综上所述,小克里斯滕森氏菌(Christensenellaminuta)可有效缓解肠炎及其相关诱因致使的雄性生殖损伤,以及通过提高男性精子活力缓解肠炎。小克里斯滕森氏菌(Christensenellaminuta)干预显著降低了中性粒细胞和嗜酸性粒细胞的炎症浸润水平,减少隐窝肉芽肿,改善黏膜隐窝结构破坏及黏膜肌层增厚等现象,明显提高精子总数、活率、活力及相关运动参数水平,以减轻肠炎诱发的生殖损伤,进而保护肠道屏障。本发明为未来小克里斯滕森氏菌(Christensenellaminuta)作为益生菌或相关辅助药物改善因肠炎诱导的男性生殖损伤提供可靠的理论依据,具有重要意义。
附图说明
图1为小克里斯滕森氏菌(Christensenellaminuta)干预对肠炎的影响。(A)小克里斯滕森氏菌(Christensenellaminuta)镜检形态;(B)体重变化;(C)摄食情况;(D)结肠组织病理学评分。标注不同小写字母表示组间差异性显著(p<0.05),标注相同小写字母表示组间差异性不显著(p>0.05)。
图2为结肠组织切片H&E染色图片。
图3为小克里斯滕森氏菌(Christensenellaminuta)干预对肠炎中精子形态、密度和数量的影响。(A)精子形态及密度;(B)精子数量。标注不同小写字母表示组间差异性显著(p<0.05),标注相同小写字母表示组间差异性不显著(p>0.05)。
图4为小克里斯滕森氏菌(Christensenellaminuta)干预对精子以及肠炎导致的精子损伤中的精子活力、活力率和相关运动参数水平的影响。(A)精子活力;(B)精子活率;(C)精子头侧摆幅度(Amplitude of lateral head displacement,ALH);(D)精子的线性度(Linearity,LIN);(E)鞭打频率(Beat cross frequency,BCF);(F)平均角位移(Meanangular displacement,MAD)。标注不同小写字母表示组间差异性显著(p<0.05),标注相同小写字母表示组间差异性不显著(p>0.05)。

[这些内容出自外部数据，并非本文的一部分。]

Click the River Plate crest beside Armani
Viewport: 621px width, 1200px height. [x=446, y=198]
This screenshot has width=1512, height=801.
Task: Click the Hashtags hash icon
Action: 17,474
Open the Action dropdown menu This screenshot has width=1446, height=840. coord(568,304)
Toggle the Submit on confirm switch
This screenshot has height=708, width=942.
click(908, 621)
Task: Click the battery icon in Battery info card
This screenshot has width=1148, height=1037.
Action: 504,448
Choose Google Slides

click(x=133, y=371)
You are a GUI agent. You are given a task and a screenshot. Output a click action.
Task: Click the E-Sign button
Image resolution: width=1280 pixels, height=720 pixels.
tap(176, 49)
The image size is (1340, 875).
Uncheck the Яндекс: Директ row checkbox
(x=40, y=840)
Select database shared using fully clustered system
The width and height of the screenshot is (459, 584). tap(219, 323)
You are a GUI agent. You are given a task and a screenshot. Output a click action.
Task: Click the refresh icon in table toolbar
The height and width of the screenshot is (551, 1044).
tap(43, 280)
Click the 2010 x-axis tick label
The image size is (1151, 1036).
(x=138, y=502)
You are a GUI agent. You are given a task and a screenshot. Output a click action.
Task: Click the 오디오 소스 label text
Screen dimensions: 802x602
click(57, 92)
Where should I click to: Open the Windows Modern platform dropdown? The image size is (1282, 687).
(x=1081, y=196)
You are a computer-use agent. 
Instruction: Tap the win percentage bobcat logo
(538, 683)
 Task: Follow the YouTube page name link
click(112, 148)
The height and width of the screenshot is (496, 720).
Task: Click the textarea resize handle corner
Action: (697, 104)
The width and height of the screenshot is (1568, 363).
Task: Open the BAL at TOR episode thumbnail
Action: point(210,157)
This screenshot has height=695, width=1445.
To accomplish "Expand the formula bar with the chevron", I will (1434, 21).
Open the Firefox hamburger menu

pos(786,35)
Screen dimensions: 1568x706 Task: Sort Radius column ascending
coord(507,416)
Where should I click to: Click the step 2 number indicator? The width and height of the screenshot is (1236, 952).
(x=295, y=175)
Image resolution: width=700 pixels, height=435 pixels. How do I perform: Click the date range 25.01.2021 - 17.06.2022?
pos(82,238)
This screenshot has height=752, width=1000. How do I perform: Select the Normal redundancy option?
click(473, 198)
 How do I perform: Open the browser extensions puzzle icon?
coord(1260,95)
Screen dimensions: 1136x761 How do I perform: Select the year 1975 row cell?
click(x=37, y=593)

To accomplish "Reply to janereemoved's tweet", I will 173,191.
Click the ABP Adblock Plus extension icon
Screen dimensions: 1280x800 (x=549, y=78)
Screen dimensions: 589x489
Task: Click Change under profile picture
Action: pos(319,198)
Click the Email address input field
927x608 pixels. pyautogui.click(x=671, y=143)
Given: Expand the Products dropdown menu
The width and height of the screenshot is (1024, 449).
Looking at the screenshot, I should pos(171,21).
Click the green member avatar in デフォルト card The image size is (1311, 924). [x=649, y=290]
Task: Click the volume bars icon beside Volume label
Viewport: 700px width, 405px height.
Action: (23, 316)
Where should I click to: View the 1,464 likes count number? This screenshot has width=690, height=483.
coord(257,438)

图5为小克里斯滕森氏菌(Christensenellaminuta)干预对精子以及肠炎导致的精子损伤中精子相关运动参数水平的影响。(A)前向性(Straightness coefficient,STR;(B)直线运动速率(Straight-line velocity,VSL);(C)平均路径速率(Average pathvelocity,VAP);(D)曲线速率(Curvilinear velocity,VCL)。标注不同小写字母表示组间差异性显著(p<0.05),标注相同小写字母表示组间差异性不显著(p>0.05)。
具体实施方式
下面结合说明书附图及具体实施例对本发明作出进一步地详细阐述,所述实施例只用于解释本发明,并非用于限定本发明的范围。下述实施例中所使用的试验方法如无特殊说明,均为常规方法;所使用的材料、试剂等,如无特殊说明,为可从商业途径得到的试剂和材料。
实施例1小克里斯滕森氏菌(Christensenellaminuta)对干预对精子以及肠炎导致的精子损伤的影响。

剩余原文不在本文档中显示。